Life for Tokyo-based AI company Sakana AI is going swimmingly well.
Sakana, which means ‘fish’ in Japanese, has completed a $135 million funding round, that takes its valuation to 400 billion Yen ($2.635 billion). The company plans to use its new funding for R&D, expanding applied AI, and investments and potential M&A.
The firm’s novel approach to model development — inspired by nature and collective intelligence — is attracting both global investors and major Japanese corporations.
In a good ‘plaice’
The ‘fish’ theme was chosen to reflect its approach: multiple simpler components collaborating like a school of fish rather than a single massive monolithic model.
According to Sakana AI’s announcement, the Series B funding round marks one of the largest recent AI investments in Japan.
The funding comes from a mix of Japanese and international investors, including Mitsubishi UFJ Financial Group (MUFG), Khosla Ventures, Macquarie Capital, Lux Capital, New Enterprise Associates, MPower Partners, Ora Global, and In-Q-Tel (IQT).
Sakana AI’s announcement comes amid heightened global concerns about the sustainability of AI development. Major firms worldwide are investing unprecedented amounts into data centers, GPU clusters, and energy-intensive training runs.
The company frames its mission as a direct response to this trend, stating, “At present, we are seeing a record amount of capital pouring into AI compute at a rate which may not be sustainable, funding AI businesses without a clear path to profitability, and consuming unprecedented levels of energy.”
This critique echoes a growing debate among economists, policymakers, and technologists: whether the current trajectory — dominated by massive foundation models requiring near-limitless resources — is viable long-term. Japan in particular faces structural constraints: limited energy reserves, fewer hyperscale data centers, and demographic pressures that reduce both workforce and risk tolerance.
Sakana AI questions whether Japan should attempt to replicate the U.S. or Chinese scale-based strategies.
“But is this really the future that we want to build? As an AI R&D company in Tokyo, we also question whether this is the right approach for Japan, a nation with limited resources, to build its Sovereign AI.”
Nature-inspired AI
Sakana AI positions itself as an alternative, arguing that intelligence — and evolution itself — arises from scarcity, not abundance.
The firm’s philosophy has informed its research direction from the beginning. Rather than training ever-larger models from scratch, Sakana AI focuses on an evolutionary model merging to combine capabilities from existing open-source models, tree search methods to integrate and optimize closed-source models, and self-evolving architectures capable of improving their own code.
While Sakana AI operates as a frontier research organization, it has also built a commercial arm that works directly with major Japanese companies.

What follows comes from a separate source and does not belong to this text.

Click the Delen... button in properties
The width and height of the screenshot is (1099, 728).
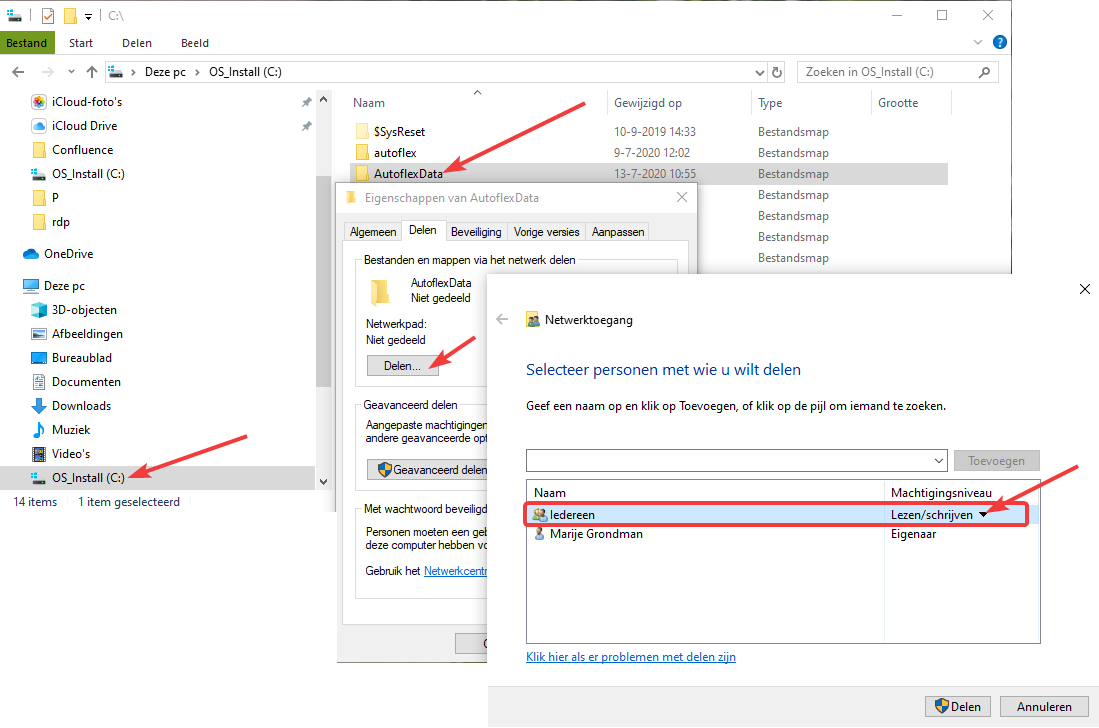pos(402,366)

Key partnerships include MUFG and Daiwa Securities Group, where Sakana AI is helping develop domain-specific AI systems for financial operations. These involve tailoring models to Japan’s unique professional culture, tacit business knowledge, and regulated environments.
Numbers and humans
Japan’s aging population and shrinking workforce make AI adoption especially urgent. With fewer human workers available, automation and intelligent systems will be required to maintain productivity across sectors such as finance, manufacturing, logistics, and healthcare.
Therefore, the company is also expanding beyond finance into defense, intelligence, and manufacturing, reflecting growing government interest in national AI capability.